### Brief
Exactly reproduce the lines of the listing below from the one containing "This screenshot has height=601, width=742." through the one containing "Screen dimensions: 644x360". Skip the images.
*** Block opens ***
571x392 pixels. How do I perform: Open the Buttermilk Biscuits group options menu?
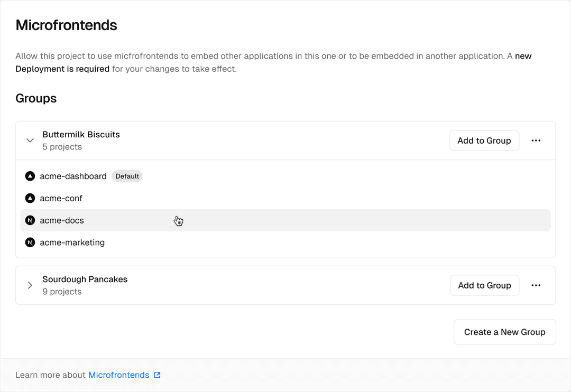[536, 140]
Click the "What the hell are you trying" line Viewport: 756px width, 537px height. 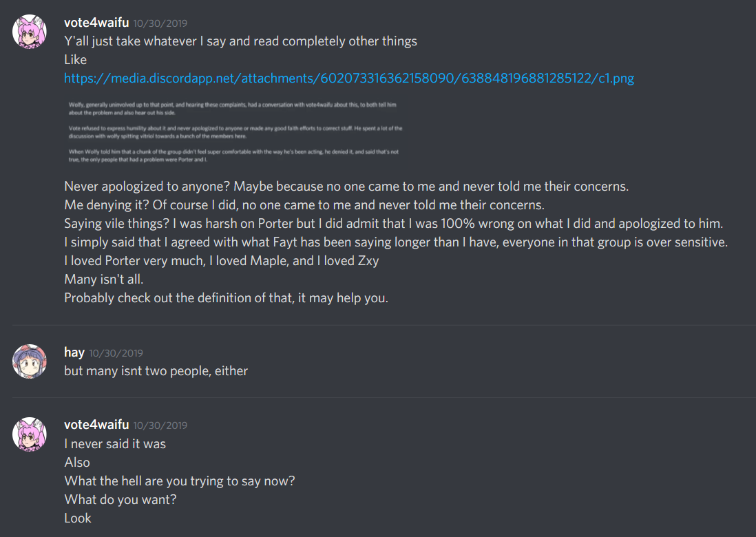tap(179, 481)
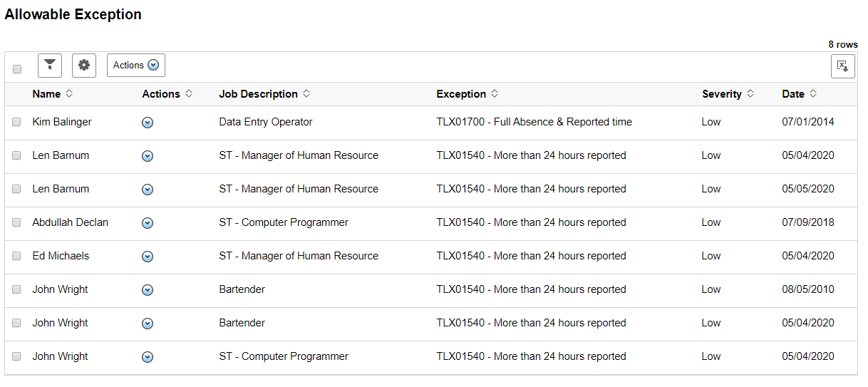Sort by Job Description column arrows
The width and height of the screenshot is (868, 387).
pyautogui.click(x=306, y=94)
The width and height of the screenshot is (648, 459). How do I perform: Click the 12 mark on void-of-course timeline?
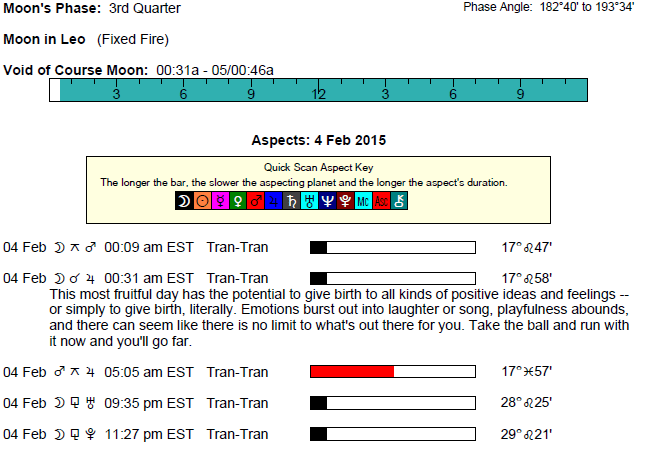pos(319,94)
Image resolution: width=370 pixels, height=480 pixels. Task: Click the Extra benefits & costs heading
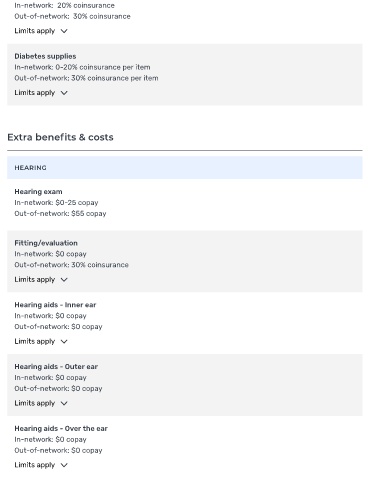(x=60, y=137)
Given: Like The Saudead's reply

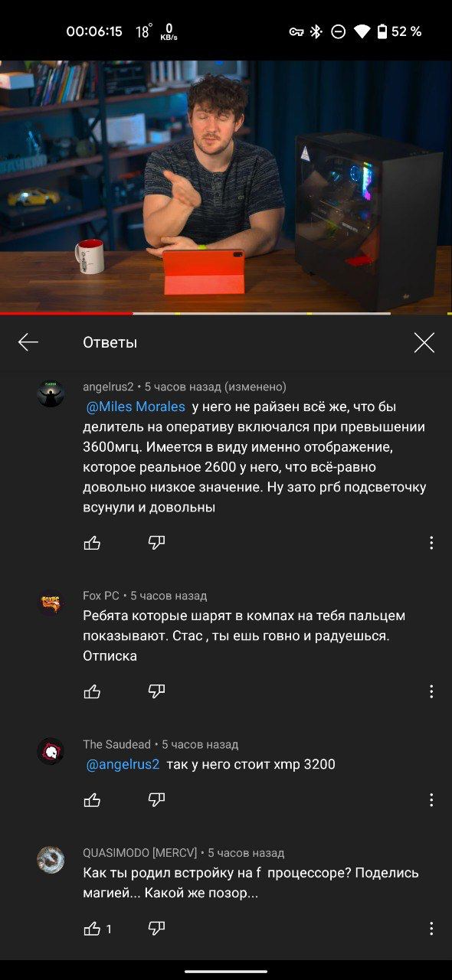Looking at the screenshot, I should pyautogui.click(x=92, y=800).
*** Block closes ***
*** Block opens ***
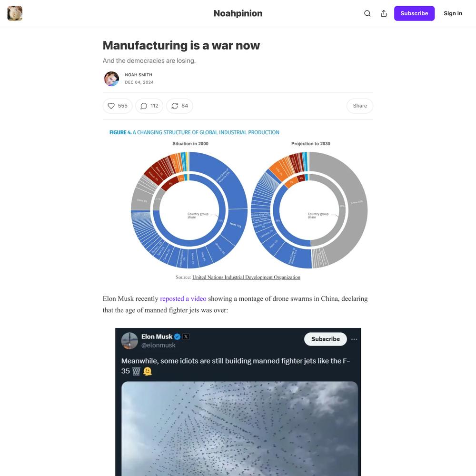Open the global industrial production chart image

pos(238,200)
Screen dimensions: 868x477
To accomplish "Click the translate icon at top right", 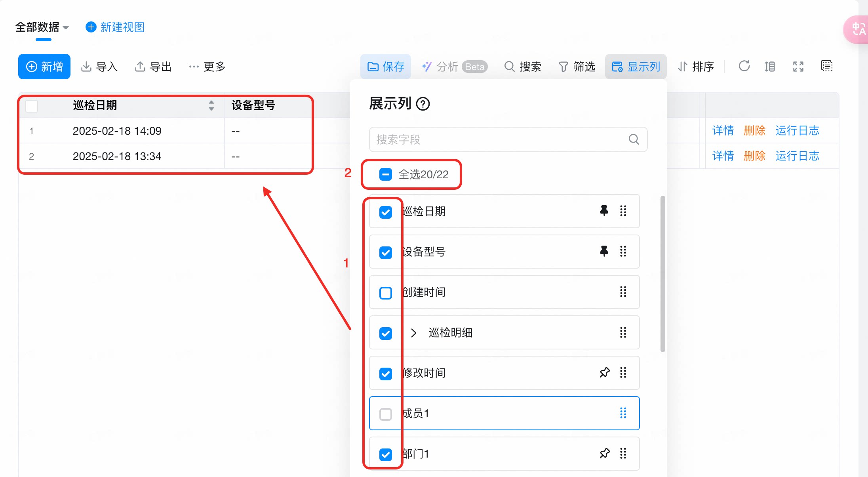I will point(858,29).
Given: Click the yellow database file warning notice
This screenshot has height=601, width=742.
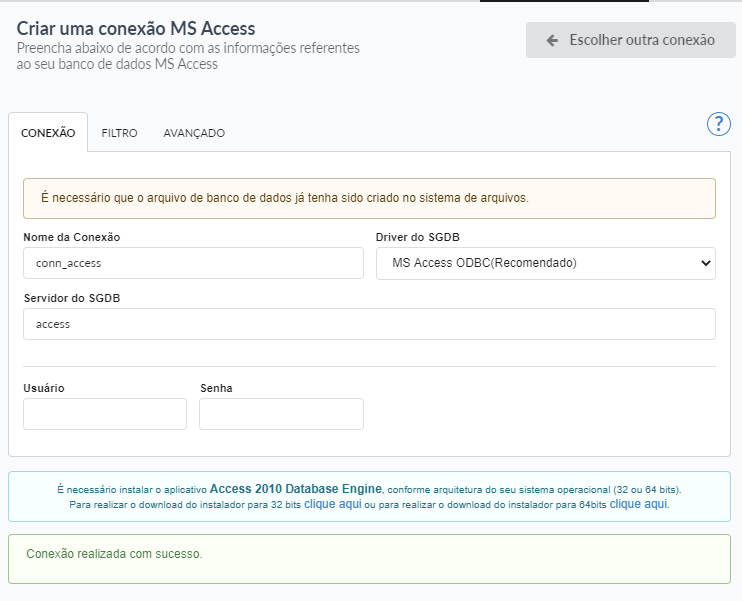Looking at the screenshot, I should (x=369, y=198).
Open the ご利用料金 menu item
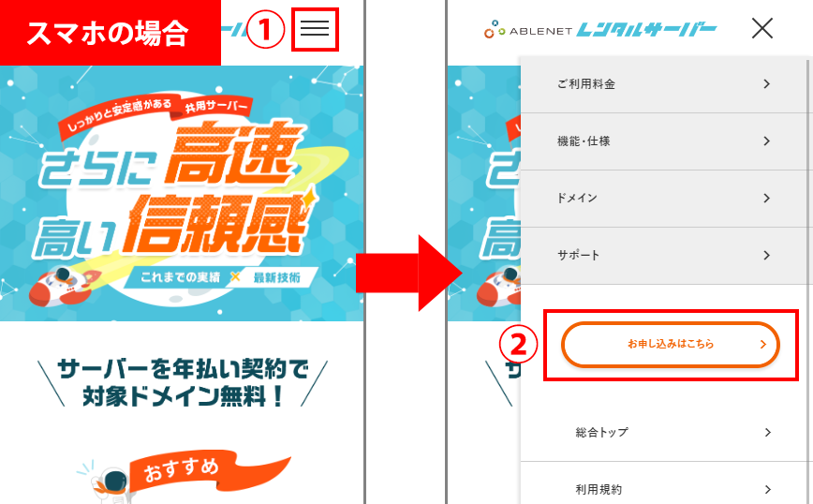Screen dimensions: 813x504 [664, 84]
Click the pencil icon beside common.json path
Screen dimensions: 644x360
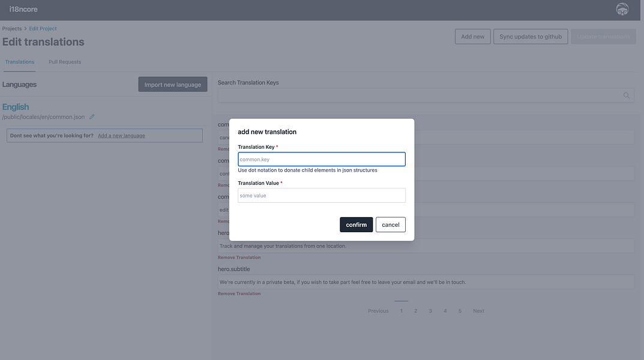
*** Block closes ***
### Reply to the task
This screenshot has height=601, width=742.
Looking at the screenshot, I should (x=369, y=198).
Open the ご利用料金 menu item
Screen dimensions: 813x504 [664, 84]
Click the pencil icon beside common.json path
Screen dimensions: 644x360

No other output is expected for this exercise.